En una sociedad plural, para garantizar una convivencia aceptable, es suficiente una ética de mínimos, pero deben ser unos mínimos que sean compartidos por todos. Esto en el mejor de los casos, puesto que garantiza un orden justo, lo cual ya es importante.
Pero tenemos todo el derecho a estirar un poco más la cuerda y subir de nivel. Un nivel más humano y más fraternal.
Sería una ética sorprendente, porque no sólo invita a respetar y amar a los amigos, sino también a aquellos que no lo son, es decir, a los enemigos. Nos invita no sólo a dar a quienes nos han dado, sino también a aquellos que no nos han dado nada.
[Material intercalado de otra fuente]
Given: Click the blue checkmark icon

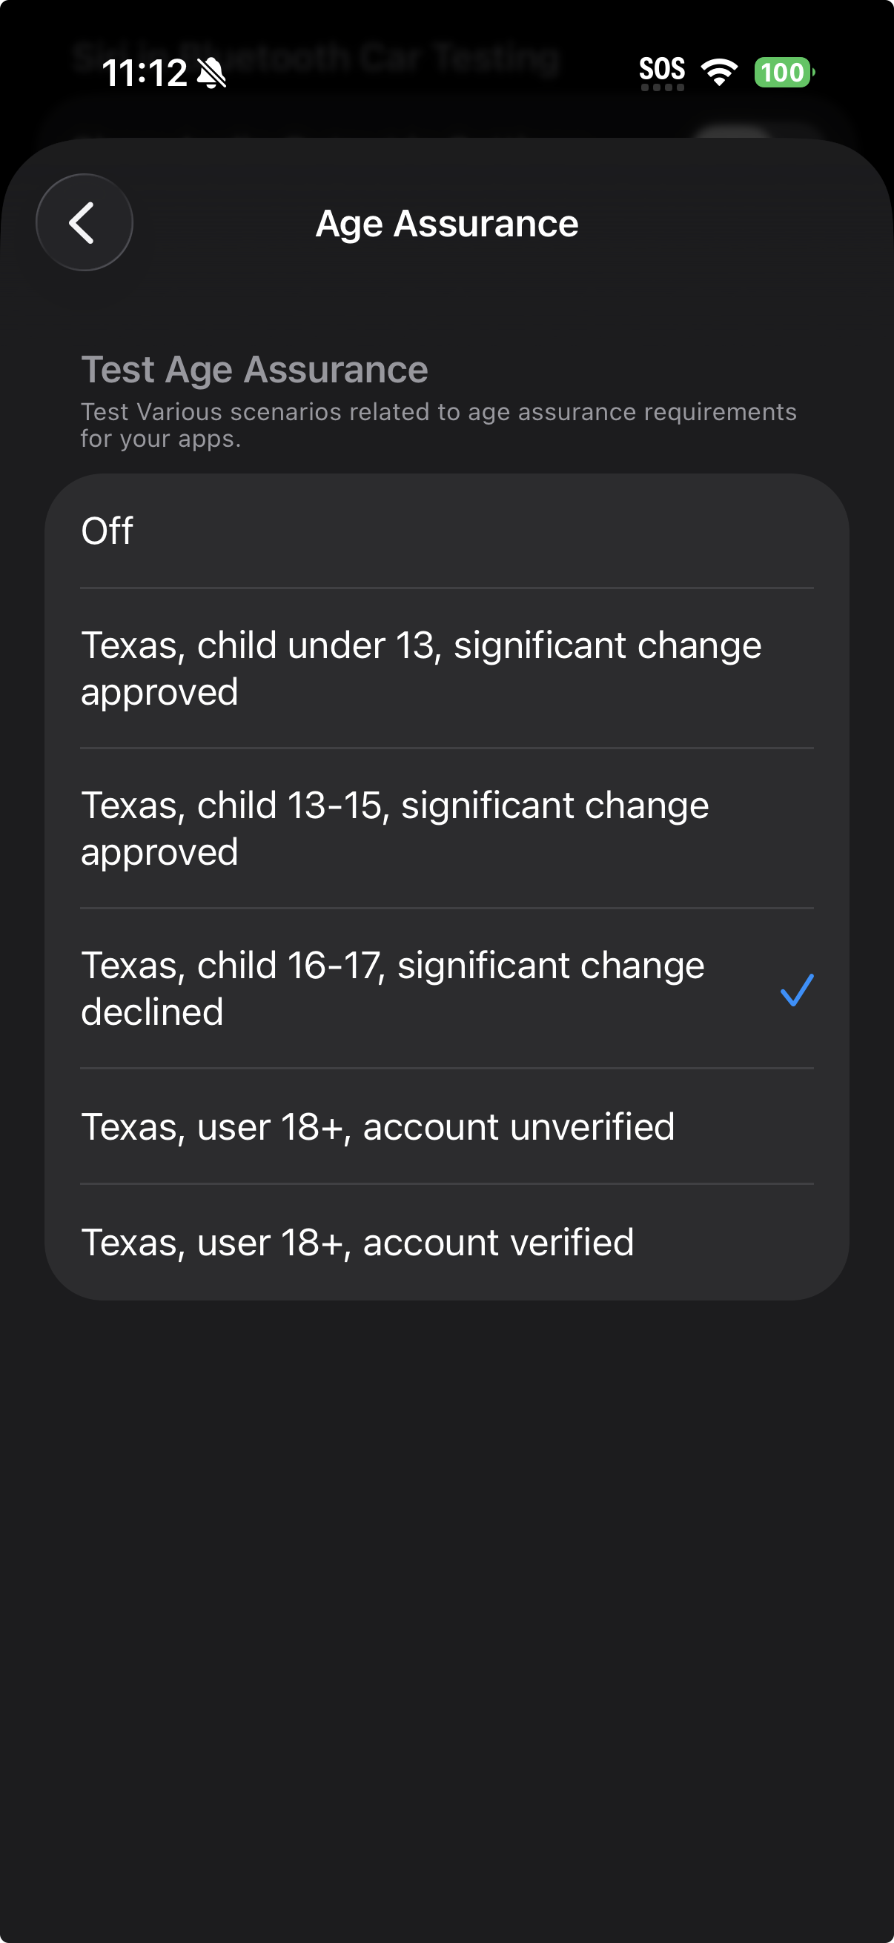Looking at the screenshot, I should pyautogui.click(x=797, y=990).
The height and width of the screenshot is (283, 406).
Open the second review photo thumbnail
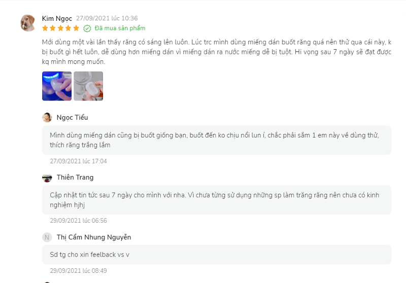coord(88,86)
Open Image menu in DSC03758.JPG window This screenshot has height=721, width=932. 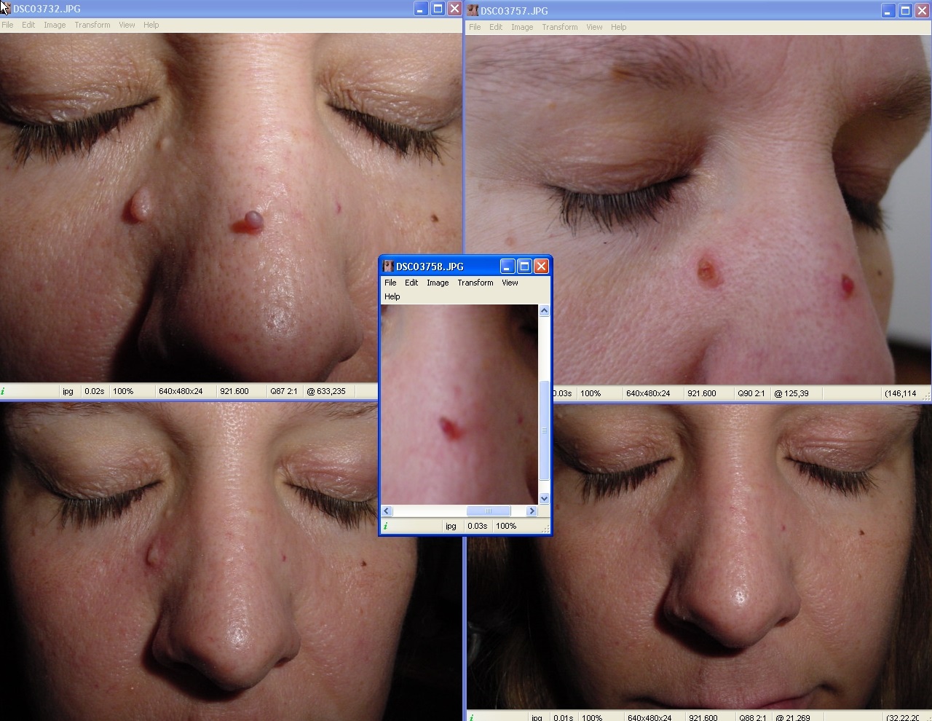[x=437, y=283]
La atmósfera en la que vivimos, donde todo tiene un precio, ese exceso de generosidad, parece que no la entendemos. El mundo no comprende el hecho de dar o darse sin esperar nada a cambio. Una generosidad gratuita, donde lo normal sea compadecerse de aquel que está en una situación difícil.
Reconciliarse y perdonar a aquellos con los que hemos tenido graves diferencias. Abrir espacios de diálogo con los que piensan distinto.
En un camino observado desde fuera, puede dar la sensación de imposibilidad. Pero no es así. Visto desde dentro, es gratificante y atractivo.
Quienes han hecho esta experiencia, raramente se echan atrás porque es un camino que les da sentido a la vida. Nos hace más humanos y nos abre a unas posibilidades que no podríamos ni imaginar. Partiendo de la base de que todos tenemos capacidad de amar, vale la pena abrirse a esta aventura, con la seguridad de que no estamos solos. Si hacemos nuestra parte, el Espíritu que nos anima hará el resto.